Four trails remain closed in the Adirondack High Peaks and there are still numerous detours, rock-hop stream crossings, and rough conditions, the DEP said in a trail condition update requested by The Associated Press. In the Catskills, Irene caused less damage to the backcountry, but crews are still working to repair or replace some foot bridges and board walks.
More than a dozen bridge replacement projects are planned this summer, DEC said.
“Last year we did a lot of rock work, but this year we’re mainly focusing on bridges since so many were blown out by the storm,” said trail crew member Ryan Graig of Oneonta, swatting at biting deerflies as he worked on the new timber bridge over Marcy Brook last week.
The DEC said damage from Irene in the eastern Adirondacks surpassed that of the blowdown of 1995, a massive complex of storms that damaged 150,000 acres of Adirondack forest. The Irene cleanup effort was also one of the largest in the region’s history, enlisting DEC rangers and other staff, the Adirondack Mountain Club, the Adirondack Trail Improvement Society and others.
The DEC has decided not to fix another popular backcountry dam wrecked by Irene, at picturesque Duck Hole in the western High Peaks Wilderness. Duck Hole, a seven-mile hike from the nearest road, is a popular camping spot for hikers of the 130-mile-long Northville-Placid Trail.
More than 40 slides were created in the Adirondack High Peaks when rain-soaked soils slid off mountainsides, exposing vast slabs of bedrock.
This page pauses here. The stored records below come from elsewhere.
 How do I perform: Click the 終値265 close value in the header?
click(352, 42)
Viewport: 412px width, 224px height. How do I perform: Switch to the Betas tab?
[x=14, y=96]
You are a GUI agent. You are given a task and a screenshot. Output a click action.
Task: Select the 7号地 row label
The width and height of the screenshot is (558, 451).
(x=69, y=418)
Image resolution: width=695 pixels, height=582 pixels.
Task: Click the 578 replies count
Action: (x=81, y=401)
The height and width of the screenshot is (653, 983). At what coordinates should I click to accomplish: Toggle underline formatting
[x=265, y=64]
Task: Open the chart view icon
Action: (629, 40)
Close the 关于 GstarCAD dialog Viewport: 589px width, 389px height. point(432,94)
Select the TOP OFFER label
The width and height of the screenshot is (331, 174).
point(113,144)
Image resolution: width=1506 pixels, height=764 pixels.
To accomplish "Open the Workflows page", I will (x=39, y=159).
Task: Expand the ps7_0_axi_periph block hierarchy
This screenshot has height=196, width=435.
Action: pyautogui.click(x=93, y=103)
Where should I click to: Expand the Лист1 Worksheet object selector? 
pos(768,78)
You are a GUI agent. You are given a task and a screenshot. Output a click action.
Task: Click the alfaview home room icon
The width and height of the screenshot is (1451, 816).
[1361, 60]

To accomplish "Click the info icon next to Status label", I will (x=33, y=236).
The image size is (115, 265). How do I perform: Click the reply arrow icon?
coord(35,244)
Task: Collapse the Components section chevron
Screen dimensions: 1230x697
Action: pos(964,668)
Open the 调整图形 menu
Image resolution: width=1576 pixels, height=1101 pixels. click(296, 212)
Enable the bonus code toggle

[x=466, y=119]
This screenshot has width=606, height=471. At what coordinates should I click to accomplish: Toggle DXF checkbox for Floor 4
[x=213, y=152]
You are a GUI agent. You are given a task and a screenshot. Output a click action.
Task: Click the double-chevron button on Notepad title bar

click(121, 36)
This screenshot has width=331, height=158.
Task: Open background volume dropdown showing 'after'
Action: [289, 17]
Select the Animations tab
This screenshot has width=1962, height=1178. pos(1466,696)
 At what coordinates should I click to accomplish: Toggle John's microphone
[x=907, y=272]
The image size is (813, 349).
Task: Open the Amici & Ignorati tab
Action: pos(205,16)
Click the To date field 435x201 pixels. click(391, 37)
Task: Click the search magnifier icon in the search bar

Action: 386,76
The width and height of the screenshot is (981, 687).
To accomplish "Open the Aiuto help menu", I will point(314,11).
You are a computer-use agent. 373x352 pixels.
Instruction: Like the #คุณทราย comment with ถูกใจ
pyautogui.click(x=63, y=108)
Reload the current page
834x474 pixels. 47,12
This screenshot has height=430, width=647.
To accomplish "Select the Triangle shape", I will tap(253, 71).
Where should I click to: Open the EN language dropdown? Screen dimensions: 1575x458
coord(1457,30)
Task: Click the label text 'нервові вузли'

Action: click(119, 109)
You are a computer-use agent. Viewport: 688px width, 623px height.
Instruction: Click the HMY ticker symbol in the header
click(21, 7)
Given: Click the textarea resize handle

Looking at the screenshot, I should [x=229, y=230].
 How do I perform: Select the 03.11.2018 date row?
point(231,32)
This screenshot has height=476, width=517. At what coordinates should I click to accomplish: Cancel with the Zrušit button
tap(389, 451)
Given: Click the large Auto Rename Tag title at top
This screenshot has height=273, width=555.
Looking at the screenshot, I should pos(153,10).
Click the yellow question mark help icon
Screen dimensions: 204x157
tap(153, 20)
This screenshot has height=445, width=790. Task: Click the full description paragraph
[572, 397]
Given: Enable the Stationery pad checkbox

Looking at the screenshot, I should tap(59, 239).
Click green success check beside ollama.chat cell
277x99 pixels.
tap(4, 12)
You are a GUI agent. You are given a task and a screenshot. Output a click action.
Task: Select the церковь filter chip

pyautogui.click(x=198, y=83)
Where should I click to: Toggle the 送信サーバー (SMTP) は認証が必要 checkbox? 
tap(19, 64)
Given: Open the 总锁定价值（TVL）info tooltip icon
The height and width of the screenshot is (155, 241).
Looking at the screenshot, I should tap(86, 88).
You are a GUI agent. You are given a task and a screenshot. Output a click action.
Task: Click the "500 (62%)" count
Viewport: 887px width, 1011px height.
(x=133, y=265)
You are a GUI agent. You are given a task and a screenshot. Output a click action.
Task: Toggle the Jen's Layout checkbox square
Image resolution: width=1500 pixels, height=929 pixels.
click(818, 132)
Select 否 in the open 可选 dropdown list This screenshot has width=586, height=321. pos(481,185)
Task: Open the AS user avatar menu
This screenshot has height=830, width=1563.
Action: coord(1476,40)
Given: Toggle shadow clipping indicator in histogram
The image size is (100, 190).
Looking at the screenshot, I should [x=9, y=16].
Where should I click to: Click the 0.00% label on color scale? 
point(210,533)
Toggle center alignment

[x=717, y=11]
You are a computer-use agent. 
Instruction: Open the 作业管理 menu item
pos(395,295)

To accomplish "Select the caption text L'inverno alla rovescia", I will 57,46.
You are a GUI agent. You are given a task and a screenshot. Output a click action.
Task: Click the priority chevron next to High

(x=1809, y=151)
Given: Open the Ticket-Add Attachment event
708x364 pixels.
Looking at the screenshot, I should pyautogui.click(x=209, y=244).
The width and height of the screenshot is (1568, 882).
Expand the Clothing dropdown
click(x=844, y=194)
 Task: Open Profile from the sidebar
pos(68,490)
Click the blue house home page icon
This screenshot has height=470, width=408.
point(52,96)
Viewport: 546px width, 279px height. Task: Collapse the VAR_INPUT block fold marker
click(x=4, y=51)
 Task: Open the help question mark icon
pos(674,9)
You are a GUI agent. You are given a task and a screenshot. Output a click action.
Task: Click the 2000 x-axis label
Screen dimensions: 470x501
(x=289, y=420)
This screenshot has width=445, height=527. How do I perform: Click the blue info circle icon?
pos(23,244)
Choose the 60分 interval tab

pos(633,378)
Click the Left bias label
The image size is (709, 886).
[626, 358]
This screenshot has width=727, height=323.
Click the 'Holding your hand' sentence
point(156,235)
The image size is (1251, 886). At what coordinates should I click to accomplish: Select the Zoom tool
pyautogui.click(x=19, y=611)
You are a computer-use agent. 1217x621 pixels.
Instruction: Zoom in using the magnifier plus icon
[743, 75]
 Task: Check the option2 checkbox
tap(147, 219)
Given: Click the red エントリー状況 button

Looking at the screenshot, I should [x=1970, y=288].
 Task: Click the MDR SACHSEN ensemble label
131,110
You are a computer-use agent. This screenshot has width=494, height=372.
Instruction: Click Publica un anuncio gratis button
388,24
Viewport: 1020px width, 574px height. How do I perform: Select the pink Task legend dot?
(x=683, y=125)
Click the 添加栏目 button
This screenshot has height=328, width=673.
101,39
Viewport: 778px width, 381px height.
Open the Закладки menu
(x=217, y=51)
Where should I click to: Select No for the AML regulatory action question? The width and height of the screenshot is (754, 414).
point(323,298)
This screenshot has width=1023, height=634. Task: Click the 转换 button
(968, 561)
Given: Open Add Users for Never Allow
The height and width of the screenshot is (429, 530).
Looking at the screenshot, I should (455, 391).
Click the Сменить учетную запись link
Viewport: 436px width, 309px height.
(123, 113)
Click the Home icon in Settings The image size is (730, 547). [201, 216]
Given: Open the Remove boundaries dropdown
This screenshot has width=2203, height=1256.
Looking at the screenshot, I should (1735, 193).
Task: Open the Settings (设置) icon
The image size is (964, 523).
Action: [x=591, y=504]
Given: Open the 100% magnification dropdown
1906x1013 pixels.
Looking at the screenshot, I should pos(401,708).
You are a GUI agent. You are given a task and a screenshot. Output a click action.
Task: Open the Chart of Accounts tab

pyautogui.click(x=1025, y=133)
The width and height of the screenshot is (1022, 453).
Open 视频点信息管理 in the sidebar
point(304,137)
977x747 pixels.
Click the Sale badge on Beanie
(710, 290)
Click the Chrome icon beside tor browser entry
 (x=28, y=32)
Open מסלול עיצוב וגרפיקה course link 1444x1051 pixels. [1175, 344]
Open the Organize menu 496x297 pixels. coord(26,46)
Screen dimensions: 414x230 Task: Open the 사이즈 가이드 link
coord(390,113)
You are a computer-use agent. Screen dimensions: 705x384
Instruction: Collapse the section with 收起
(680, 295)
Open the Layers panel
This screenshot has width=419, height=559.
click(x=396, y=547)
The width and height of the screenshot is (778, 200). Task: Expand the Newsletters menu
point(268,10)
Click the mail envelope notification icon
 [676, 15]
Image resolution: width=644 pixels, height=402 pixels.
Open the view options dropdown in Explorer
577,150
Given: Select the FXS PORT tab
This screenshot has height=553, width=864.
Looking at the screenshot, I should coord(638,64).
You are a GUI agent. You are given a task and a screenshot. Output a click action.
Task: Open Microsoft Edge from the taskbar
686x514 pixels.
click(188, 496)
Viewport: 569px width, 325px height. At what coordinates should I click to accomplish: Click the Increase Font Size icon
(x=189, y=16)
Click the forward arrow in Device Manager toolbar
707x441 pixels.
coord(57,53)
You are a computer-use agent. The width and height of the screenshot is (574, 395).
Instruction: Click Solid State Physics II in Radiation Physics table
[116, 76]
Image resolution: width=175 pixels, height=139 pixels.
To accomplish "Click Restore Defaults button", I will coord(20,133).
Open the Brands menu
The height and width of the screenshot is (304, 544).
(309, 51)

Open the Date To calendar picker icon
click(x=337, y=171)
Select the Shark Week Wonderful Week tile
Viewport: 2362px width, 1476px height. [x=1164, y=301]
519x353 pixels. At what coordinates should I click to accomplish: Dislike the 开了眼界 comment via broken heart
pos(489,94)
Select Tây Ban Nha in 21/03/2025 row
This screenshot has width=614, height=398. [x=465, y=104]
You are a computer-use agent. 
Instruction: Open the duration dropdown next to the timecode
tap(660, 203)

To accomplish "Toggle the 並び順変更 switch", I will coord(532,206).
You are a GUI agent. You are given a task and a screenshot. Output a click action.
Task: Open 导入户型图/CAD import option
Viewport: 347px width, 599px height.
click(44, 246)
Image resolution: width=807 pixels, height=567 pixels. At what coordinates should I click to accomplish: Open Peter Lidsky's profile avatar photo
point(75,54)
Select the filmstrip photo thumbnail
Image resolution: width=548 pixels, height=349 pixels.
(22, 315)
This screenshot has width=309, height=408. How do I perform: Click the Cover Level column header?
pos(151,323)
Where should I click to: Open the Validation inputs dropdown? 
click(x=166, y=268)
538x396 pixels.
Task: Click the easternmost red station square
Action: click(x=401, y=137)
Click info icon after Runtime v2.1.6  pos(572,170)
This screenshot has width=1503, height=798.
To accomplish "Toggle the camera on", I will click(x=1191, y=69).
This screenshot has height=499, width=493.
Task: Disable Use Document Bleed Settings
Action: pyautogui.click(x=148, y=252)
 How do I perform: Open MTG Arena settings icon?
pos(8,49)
The Ore Bed Brook trail between John’s Brook Lodge and Gothics Mountain, near Keene Valley, was completely washed away, leaving a broad swath of bedrock up the mountainside. Trail crews have built log ladders up the bedrock for the safety of hikers.
“In the Catskills, on the popular trail to Peekamoose and Table mountains, we know we’re going to have to repair the 40-foot bridge that crosses the Neversink River,” Woodworth said. The bridge is still in place but was damaged by trees swept along by the flood.
Backcountry bridges are constructed of logs or timbers flown in by DEC helicopter. Trail crews working with hand tools construct the bridges, which are anchored with cribs – large wooden cages filled with rocks hauled by hand from the stream bed. Since no motors or heavy equipment are allowed in wilderness areas, it’s hard to build a bridge that can withstand severe conditions.
“That’s not the first bridge we put in that location,” Woodworth said. “The Neversink is a brawling, wild river that drains a large part of the Catskill Forest Preserve.”
The 45-foot-long Diamond Notch Falls bridge along one of the Catskill region’s most popular hiking routes was washed out by the storm and is slated for reconstruction this summer, DEC said. Four bridges along the Colgate Lake Trail are also scheduled to be rebuilt. In the meantime, hikers can cross on boulders.
DEC is recommending that hikers be able to navigate by map and compass, as some trails may be hard to recognize and washout areas may be mistaken for trails. Trails that remain closed are listed on the DEC website, www.dec.ny.gov.